Darren WongSenior Analyst IDecember 15, 2010

NEWARK, NJ - MARCH 26:  UFC fighter Georges St-Pierre (pictured) weighs in for his fight against UFC fighter Dan Hardy for the Championship Welterweight fight at UFC 111: St-Pierre vs. Hardy Weigh-In on March 26, 2010 in Newark, New Jersey.  (Photo by Jon Kopaloff/Getty Images)
Jon Kopaloff/Getty Images

If you're going to criticize Georges St. Pierre for not finishing fights, the least you can do is understand why.

While some people have talked about how difficult some of his opponents are to finish, or the fact that some of them like Hardy seemed to be fighting not to lose rather than risking more in an attempt to win, most of the debate has been about risk taking.

Kevin Iole said that St. Pierre plays it safe, while Ben Fowlkes recently defended St.
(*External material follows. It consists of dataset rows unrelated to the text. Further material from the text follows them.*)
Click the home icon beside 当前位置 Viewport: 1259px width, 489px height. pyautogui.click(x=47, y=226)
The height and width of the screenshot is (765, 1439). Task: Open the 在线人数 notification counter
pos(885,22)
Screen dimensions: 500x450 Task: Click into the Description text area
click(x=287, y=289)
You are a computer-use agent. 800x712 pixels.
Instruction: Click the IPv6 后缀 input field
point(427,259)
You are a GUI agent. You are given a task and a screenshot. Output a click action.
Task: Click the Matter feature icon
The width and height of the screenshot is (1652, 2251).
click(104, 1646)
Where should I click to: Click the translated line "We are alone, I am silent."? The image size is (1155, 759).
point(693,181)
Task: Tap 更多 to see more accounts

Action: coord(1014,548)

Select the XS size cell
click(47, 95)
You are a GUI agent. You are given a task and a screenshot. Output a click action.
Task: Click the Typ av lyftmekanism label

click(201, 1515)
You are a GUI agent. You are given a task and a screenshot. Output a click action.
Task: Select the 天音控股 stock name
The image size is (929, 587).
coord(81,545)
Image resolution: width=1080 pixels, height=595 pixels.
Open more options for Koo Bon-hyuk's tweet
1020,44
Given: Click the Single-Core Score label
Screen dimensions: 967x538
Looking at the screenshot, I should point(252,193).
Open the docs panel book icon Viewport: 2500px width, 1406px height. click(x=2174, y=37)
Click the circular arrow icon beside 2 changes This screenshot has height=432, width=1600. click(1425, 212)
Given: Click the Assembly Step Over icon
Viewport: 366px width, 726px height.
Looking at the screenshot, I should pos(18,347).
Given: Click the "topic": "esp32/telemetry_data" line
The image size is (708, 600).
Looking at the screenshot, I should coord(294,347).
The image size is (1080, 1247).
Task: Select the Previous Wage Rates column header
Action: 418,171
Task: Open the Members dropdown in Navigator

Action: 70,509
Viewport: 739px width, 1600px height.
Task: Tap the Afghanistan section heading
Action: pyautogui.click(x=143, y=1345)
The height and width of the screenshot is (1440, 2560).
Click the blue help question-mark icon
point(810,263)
Pierre by saying he does what it takes to win and is simply fighting intelligently.

If we're going to talk about why GSP doesn't finish fights, I think a lot of that debate has been misplaced.

St. Pierre didn't finish Hardy not because he didn't take risks but rather because of technical flaws in his application of submissions.  People like Iole criticized St. Pierre for not throwing enough in combination to really finish Koscheck on the feet, but that is not really a part of St. Pierre's skill set.

As good as he is from distance, he doesn't really have the same ability to slip punches and hang around in the pocket like BJ Penn, Anderson Silva or even Frank Edgar, and that has very little to do with risk taking.

Of course, St. Pierre is avoiding a certain type of risk when he chooses not to stand in the pocket and throw in combination, but the other side of the coin is that a fighter like Silva, who is more adept at doing so isn't taking the same risk.  A real risk for Silva would be to try to win all of his fights via superior wrestling.

So no, the issue isn't about St. Pierre not taking risks—at least, not entirely.

While St. Pierre has the kind of skill set that allows him to completely dominate fights from bell to bell, those same skills may not be as conducive to finishing fights as the skills of someone like Anderson Silva, who has more finishing weapons, but who is far more likely to be spending 23 minutes lying underneath Chael Sonnen, praying for a minor miracle.